3-methyl-5-phenylpentanol

Administrative data

Key value for chemical safety assessment

Additional information

In vitro gene mutation study in bacteria

The mutagenicity of the test substance was determined in a GLP compliant study performed in accordance to a method similar to the standardised guidelines OECD 471 and EU Method B.13/14. The methodology and the standardised guideline were comparable except, the study was performed before using a strain capable of detecting cross-linking became a standard part of the guideline and was therefore not used as part of the investigation. The study was performed on a structural analogue 3-methyl-5-phenylpentanol, the only difference between the two substances being the position of the methyl group. As such the results are considered to be representative of 3-methyl-5-phenylpentanol and an accurate reflection of its mutagenic potential. The study was performed to a good standard and was assigned a reliability score of 2 in accordance with Klimisch (1997). Under the conditions of the test, the test substance was found to be non-mutagenic.

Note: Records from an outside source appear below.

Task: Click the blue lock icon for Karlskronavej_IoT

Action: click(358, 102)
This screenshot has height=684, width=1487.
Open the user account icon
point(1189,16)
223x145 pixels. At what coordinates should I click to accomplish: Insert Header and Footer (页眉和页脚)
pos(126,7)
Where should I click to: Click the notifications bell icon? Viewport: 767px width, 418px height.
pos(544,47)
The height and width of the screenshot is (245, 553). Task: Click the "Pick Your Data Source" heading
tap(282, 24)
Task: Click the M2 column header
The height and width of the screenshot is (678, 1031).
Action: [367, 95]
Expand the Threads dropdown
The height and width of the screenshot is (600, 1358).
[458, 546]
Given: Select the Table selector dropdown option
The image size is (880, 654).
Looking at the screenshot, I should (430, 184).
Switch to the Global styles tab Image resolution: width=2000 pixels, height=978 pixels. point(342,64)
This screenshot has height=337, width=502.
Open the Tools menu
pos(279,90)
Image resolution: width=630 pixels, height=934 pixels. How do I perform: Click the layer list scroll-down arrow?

In vitro clastogenicity in mammalian cells

The clastogenic potential of the test substance was determined in a GLP compliant study performed in accordance with standardised guidelines OECD 473 and EU Method B.10. The test substance in this study was the aldehyde of 3-methyl-5-phenylpentanol and as such is considered representative of the clastogenic effects expected with 3-methyl-5-phenylpentanol. The study was assigned a reliability score of 2, on the basis of read-across, in accordance with Klimisch (1997). Under the conditions of the test, the test substance was found to be non-clastogenic in human peripheral blood lymphocytes.

In vivo cytogenicity

The cytogenic potential of the test substance was determined in a GLP compliant study performed in accordance to a method similar to the standardised guidelines OECD 474 and EU Method B.12. Some deviations were noted in the study design concerning the sampling times of the controls and the lower dose groups, however this was not thought to affect the quality of the results or influence the conclusions of the study. The study was performed on a structural isomer of 3-methyl-5-phenylpentanol, the only difference between the two substances being the position of the methyl group. As such the results presented are considered to be representative of 3-methyl-5-phenylpentanol and an accurate reflection of its mutagenic potential. The study was performed to a good standard and was assigned a reliability score of 2, on the basis of read-across, in accordance with Klimisch (1997). Under the conditions of the test, the test substance did not induce chromosomal damage or damage to the mitotic apparatus in NMRI mice.

Justification for selection of genetic toxicity endpoint
No study was selected since both in vitro and the one in vivo study were all negative (see Discussion below).

Short description of key information:
IN VITRO GENE MUATION STUDY IN BACTERIA
Key study:- King (1988) Ames test (equivalent to OECD 471 and EU Method B.13/14); Non-mutagenic (tested on a structural isomer of 3-methyl-5-phenylpentanol)

IN VITRO CYTOGENICITY IN MAMMALIAN CELLS
Key study:- Wright (1999) Chromosome Aberration Test in Human Lymphocytes in Vitro (OECD 473 and EU method B.10); Non-clastogenic (tested on the aldehyde of 3-methyl-5-phenylpentanol)

IN VIVO CYTOGENICITY
Key study:- King (1989) Mammalian Erythrocyte Micronucleus Test (equivalent to OECD 474 and EU Method B.12); Not cytogenic (tested on a structural isomer of 3-methyl-5-phenylpentanol)

Endpoint Conclusion: No adverse effect observed (negative)

Justification for classification or non-classification

According to Regulation EC 1272/2008 and Directive 67/548/EEC, the substance does not meet the criteria for classification as a mutagenic substance.